To check the price of a gas unit and the expected cost of a payment:

# How many gas units required to send this payment:
units = w.gas_estimate(from, to, amount)

# What is the price of a gas unit, in gwei:
gwei = w.gas_price

To generate a new private key, use eth:

require 'eth'
key = Eth::Key.new.private_hex

To convert a private key to a public address:

public_hex = Eth::Key.new(priv: key).address

To connect to the server via HTTP proxy with basic authentication:

w = ERC20::Wallet.new(
  host: 'go.getblock.io',
  http_path: '/<your-rpc-getblock-key>',
  ws_path: '/<your-ws-getblock-key>',
  proxy: 'http://jeffrey:[email protected]:3128' # here!
)

You can use squid-proxy image to set up your own HTTP proxy server.

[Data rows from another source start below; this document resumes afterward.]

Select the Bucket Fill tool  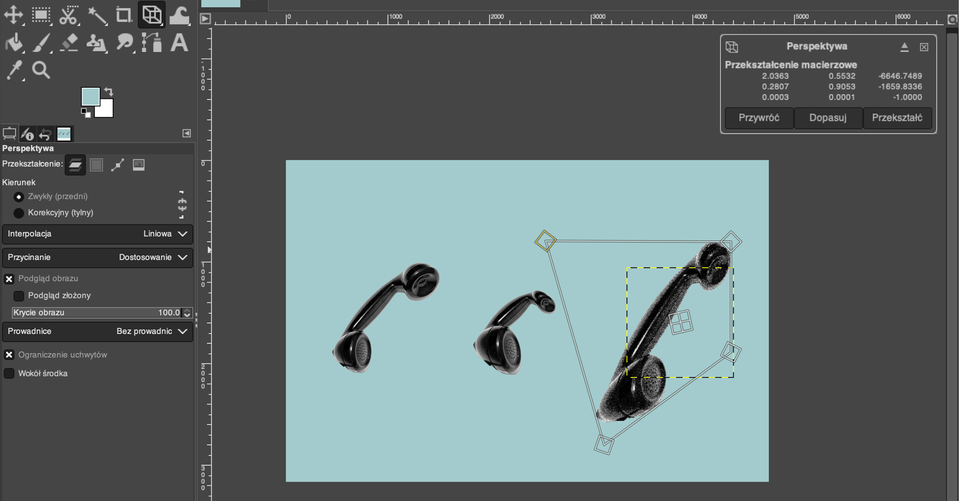(x=14, y=43)
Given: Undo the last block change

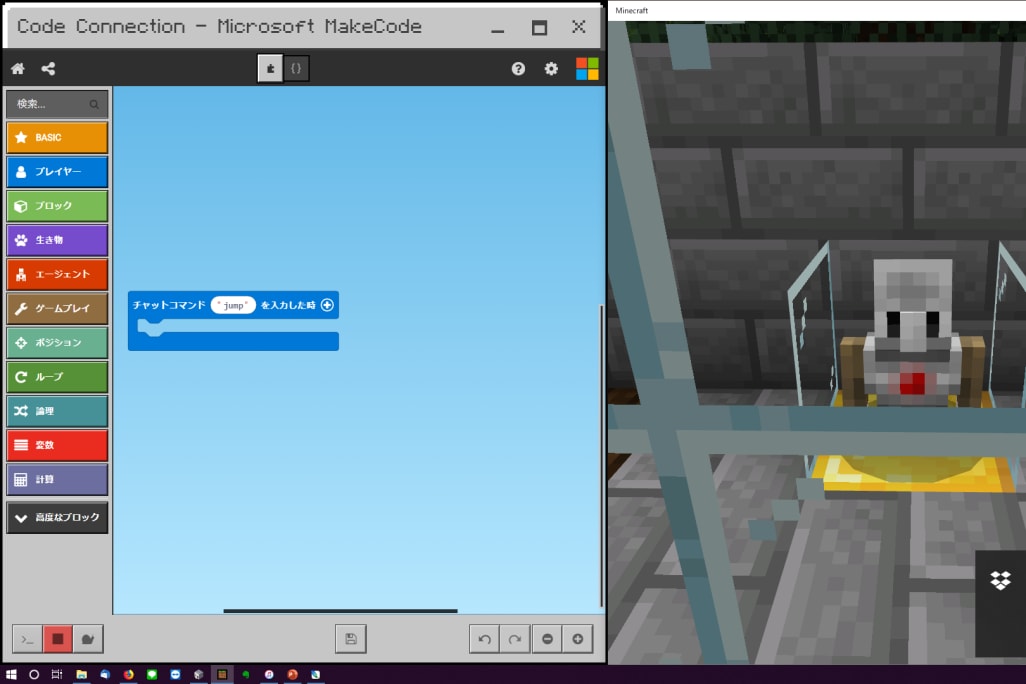Looking at the screenshot, I should tap(485, 639).

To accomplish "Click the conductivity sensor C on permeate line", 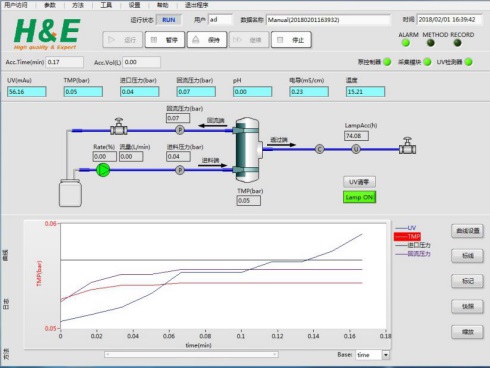I will click(319, 149).
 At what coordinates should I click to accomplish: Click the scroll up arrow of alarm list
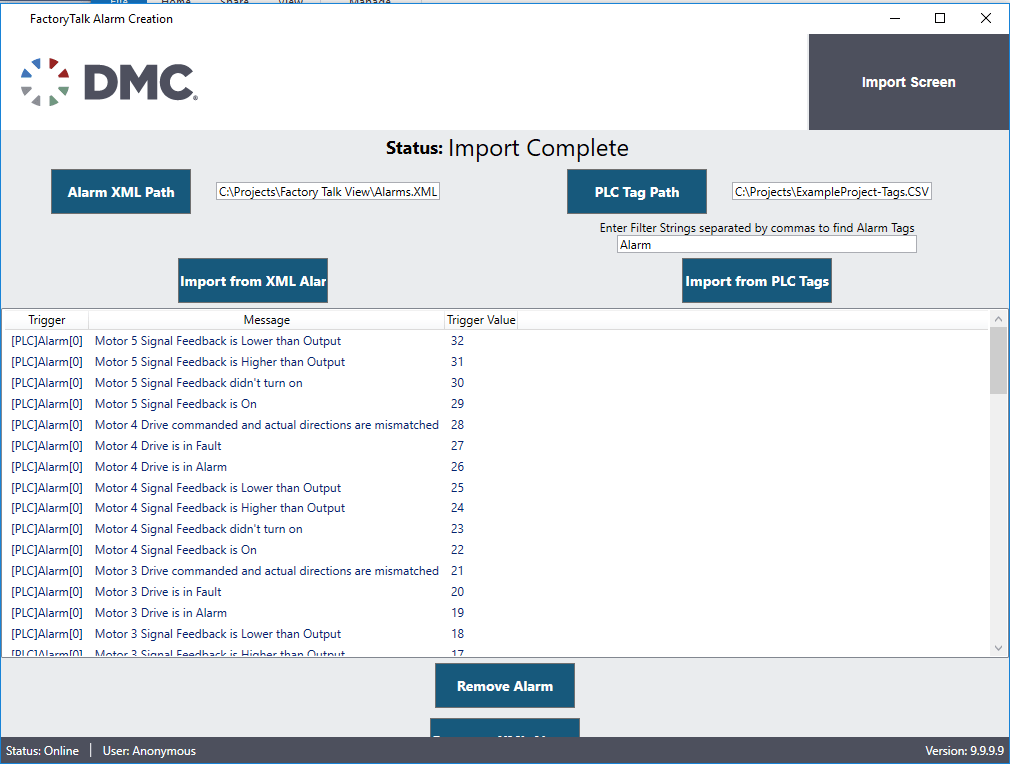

Of course, this library works with Polygon, Optimism, and other forks of Etherium.

How to use in tests

You can use ERC20::FakeWallet class that behaves exactly like ERC20::Wallet, but doesn't make any network connections to the provider. Also, it remembers all requests that were sent to it:

require 'erc20'
w = ERC20::FakeWallet.new
w.pay(priv, address, 42_000)
assert w.history.include?({ method: :pay, priv:, address:, amount: 42_000 })

How to contribute

Read these guidelines. Make sure you build is green before you contribute your pull request. You will need to have Ruby 3.2+ and Bundler installed. Then:

bundle update
bundle exec rake

If it's clean and you don't see any error messages, submit your pull request.